Site icon Dunia Fintech

Dipanggil Kejagung, Mendag Diminta Kooperatif Bongkar Kasus Minyak Goreng

Mendag Muhammad Lutfi Uang Korban Robot Trading

JAKARTA, duniafintech.com – Koordinator Masyarakat Anti-Korupsi Indonesia (MAKI) Boyamin Saiman merespons positif rencana pemanggilan Menteri Perdagangan (Mendag) Muhammad Lutfi oleh Kejaksaan Agung (Kejagung) sebagai saksi kasus minyak goreng.

Ia berharap pemanggilan itu bisa membongkar lebih detail kasus dugaan korupsi pemberian izin ekspor Crude Palm Oil (CPO) dan turunannya, termasuk minyak goreng yang menyeret anak buah Lutfi, Dirjen Perdagangan Luar Negeri Kemendag Indrasari Wisnu Wardhana.

“MAKI menyambut gembira rencana pemanggilan Mendag ini.

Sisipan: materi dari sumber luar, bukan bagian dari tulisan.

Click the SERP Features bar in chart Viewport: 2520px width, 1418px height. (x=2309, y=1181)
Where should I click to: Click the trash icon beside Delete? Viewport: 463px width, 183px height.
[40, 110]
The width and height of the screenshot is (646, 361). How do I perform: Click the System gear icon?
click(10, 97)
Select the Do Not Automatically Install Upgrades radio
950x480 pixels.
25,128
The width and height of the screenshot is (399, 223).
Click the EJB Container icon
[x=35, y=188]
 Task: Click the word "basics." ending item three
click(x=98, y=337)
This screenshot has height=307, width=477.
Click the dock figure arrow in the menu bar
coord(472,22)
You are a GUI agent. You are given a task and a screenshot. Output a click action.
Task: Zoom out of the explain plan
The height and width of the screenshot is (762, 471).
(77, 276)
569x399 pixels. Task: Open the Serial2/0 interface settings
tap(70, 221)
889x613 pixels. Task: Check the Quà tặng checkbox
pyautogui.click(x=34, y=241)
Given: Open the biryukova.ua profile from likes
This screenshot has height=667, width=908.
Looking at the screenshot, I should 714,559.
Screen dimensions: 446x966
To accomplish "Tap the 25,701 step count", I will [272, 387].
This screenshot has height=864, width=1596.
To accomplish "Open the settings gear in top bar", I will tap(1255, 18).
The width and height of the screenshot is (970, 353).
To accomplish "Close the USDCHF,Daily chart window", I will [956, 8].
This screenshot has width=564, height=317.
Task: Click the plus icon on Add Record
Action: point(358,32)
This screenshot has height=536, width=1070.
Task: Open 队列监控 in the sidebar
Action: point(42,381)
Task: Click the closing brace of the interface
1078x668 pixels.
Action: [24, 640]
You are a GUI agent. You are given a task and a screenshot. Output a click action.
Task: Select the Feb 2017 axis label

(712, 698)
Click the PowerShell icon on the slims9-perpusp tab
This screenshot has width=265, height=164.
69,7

Mudah-mudahan Mendag memberikan data banyak agar Kejagung mampu mengungkap (kasus) lebih besar lagi,” ujarnya dikutip dari Medcom, Rabu (4/5/2022). 

Baca juga: Sebelum Berlaku, Jokowi Sudah Prediksi Larangan Ekspor Minyak Goreng Rugikan Petani Sawit

Menurut Boyamin, kepentingan pemanggilan Lutfi ini penting dalam rangka mencari tahu secara rinci peristiwa kegiatan izin ekspor yang dianggap ilegal itu.

Izin ekspor tiga perusahaan, yakni PT Pelita Agung Agrindustri, PT Wilmar Nabati Indonesia, dan PT Musim Mas dianggap tidak memenuhi syarat, sehingga tidak layak diberikan ekspor.

“Dari persoalan itu sebenarnya sejauh mana pengetahuan Mendag dalam kasus ekspor itu, karena dia kan yang bertanggungjawab selaku pimpinan tinggi di Kemendag,” terang Boyamin.

Baca juga: Jokowi Akui Kebijakan Turunkan Harga Minyak Goreng Belum Efektif

Ia menyebut, Mendag Lutfi berperan krusial dalam pengawasan sekaligus pemberi izin ekspor dan impor perdagangan di Tanah Air. MAKI pun meminta Mendag agar kooperatif untuk memenuhi pemanggilan Kejagung.

“Saya berharap Mendag segera hadir dan memberikan keterangan. Keterangan itu bisa memberatkan atau meringankan para tersangka,” kata dia. 

Sebelumnya dalam kasus ekspor minyak goreng di Kementrian Perdagangan itu, selain ditetapkannya tersangka IWW, ada tiga tersangka lain yang diumumkan, pertama inisial MPT selaku Komisaris PT Wilmar Nabati Indonesia, SMA selaku Senior Manager Corporate Affair Permata Hijau Grup (PHG), dan inisial PT selaku General Manager di Bagian General Affair PT Musim Mas.

Baca juga: Larangan Ekspor Bahan Baku Minyak Goreng Ditetapkan Hingga Harga Turun ke Rp 14 Ribu

Kejagung pun mengusut perkara itu yang kemudian menetapkan 4 tersangka tersebut. Para tersangka itu diduga melanggar Pasal 54 ayat (1) huruf a dan ayat (2) huruf a, b, e, dan f Undang-Undang Nomor 7 Tahun 2014 tentang Perdagangan.

Selain itu, para tersangka diduga melanggar Keputusan Menteri Perdagangan Nomor 129 Tahun 2022 juncto Nomor 170 Tahun 2022 tentang Penetapan Jumlah untuk Distribusi Kebutuhan Dalam Negeri (Domestic Market Obligation) dan Harga Penjualan di Dalam Negeri (Domestic Price Obligation) dan Ketentuan Bab II Huruf A angka (1) huruf b, juncto Bab II huruf C angka 4 huruf c Peraturan Direktur Jenderal Perdagangan Luar Negeri Nomor 02/DAGLU/PER/1/2022 tentang petunjuk teknis pelaksanaan kebijakan dan pengaturan ekspor CPO, RDB Palm Olein dan UCO.